The BSE IT index climbed up by 4.02 per cent on Friday, when the broader index — Sensex — went up by 2.53 per cent. On the NSE, CNX IT went up 4.06 per cent.

The results of the two companies topped analyst estimates, with Accenture's revenues growing by 17 per cent (in dollar terms) and Oracle's revenues growing by 30 per cent.

FT, Infosys lead

The rise in the BSE IT index was mainly led by Financial Technologies (FT), Infosys and Wipro. The FT stock went up by around seven per cent to end the day at Rs 822.60. The Infosys stock was up by 5.23 per cent closing at Rs 3,162, while Wipro closed at Rs 455.85.

“IT stocks have shown robust growth and are expected to perform better. However, the rally in IT stocks was steep and they have become slightly more expensive. Investors need to take care to see that they do not invest in a hurry in a runaway market like this,” said Mr K Jayaraman, Consultant and Equity Research Advisor, Bonanza Portfolio.

Underperformer

The BSE IT index has gone up by 5.8 per cent in the last seven months. However, this calendar year, to date, the index dropped by 0.4 per cent. According to a report by Nomura, during the past three months, both Infosys and TCS have fallen by 7–12 per cent in absolute terms, against a 10 per cent decline in the Nifty Index. “We believe that the fall is largely due to an increase in global investor preference for MNC stocks over the Indian IT players because of significant increase in valuation differentials, which have narrowed after the correction in the Indian IT stocks and improving growth outlook at MNC players, coupled with margin improvements,” explained the report.

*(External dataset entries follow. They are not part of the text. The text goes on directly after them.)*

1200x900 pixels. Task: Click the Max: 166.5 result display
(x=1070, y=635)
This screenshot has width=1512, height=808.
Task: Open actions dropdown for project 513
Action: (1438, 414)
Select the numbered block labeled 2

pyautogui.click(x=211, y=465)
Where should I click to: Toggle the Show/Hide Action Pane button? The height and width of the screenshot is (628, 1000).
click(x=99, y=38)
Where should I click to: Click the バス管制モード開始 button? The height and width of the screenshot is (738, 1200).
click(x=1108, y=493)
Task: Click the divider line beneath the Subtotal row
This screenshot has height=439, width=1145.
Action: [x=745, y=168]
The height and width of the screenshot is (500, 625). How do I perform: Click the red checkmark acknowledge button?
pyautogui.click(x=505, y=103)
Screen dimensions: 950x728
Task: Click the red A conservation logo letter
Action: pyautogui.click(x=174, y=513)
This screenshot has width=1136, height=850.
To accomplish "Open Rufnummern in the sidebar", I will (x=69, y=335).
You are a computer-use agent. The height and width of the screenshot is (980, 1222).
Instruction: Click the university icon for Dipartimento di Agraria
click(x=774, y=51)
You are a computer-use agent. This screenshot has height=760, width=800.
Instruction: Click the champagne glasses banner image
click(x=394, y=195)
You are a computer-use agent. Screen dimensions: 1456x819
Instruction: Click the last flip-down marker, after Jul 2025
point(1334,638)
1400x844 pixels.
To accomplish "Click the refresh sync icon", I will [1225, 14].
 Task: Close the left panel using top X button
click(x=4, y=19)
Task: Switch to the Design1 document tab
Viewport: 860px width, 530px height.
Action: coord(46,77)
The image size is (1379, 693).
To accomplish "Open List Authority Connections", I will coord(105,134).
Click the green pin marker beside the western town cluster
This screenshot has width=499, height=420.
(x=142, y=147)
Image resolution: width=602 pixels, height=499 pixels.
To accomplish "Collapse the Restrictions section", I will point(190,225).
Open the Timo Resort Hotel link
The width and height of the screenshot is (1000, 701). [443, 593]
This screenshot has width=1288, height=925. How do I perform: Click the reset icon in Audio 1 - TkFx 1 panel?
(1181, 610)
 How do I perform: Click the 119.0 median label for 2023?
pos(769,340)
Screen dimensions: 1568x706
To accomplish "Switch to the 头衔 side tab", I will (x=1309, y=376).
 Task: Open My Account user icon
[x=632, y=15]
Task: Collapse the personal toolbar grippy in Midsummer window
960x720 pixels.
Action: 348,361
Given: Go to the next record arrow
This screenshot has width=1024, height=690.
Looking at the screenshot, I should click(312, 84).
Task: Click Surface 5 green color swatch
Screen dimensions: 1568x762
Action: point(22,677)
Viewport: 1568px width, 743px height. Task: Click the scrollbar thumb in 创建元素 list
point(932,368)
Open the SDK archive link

However, other factors that have led to the surge in IT stock prices have been the standard long-term contracts, good order books and the fact that investors are now using these stocks to cushion their possible losses in an unpredictable market.

“IT stocks have now become more of a defensive bet, owing to their good, long–term performance prospects. Earlier, FMCG stocks were seen as a good defensive bet. Now, whenever there is uncertainty in the market, investors take cover in these stocks,” said Mr Jagannadham Thunuguntla, Head of Research, SMC India.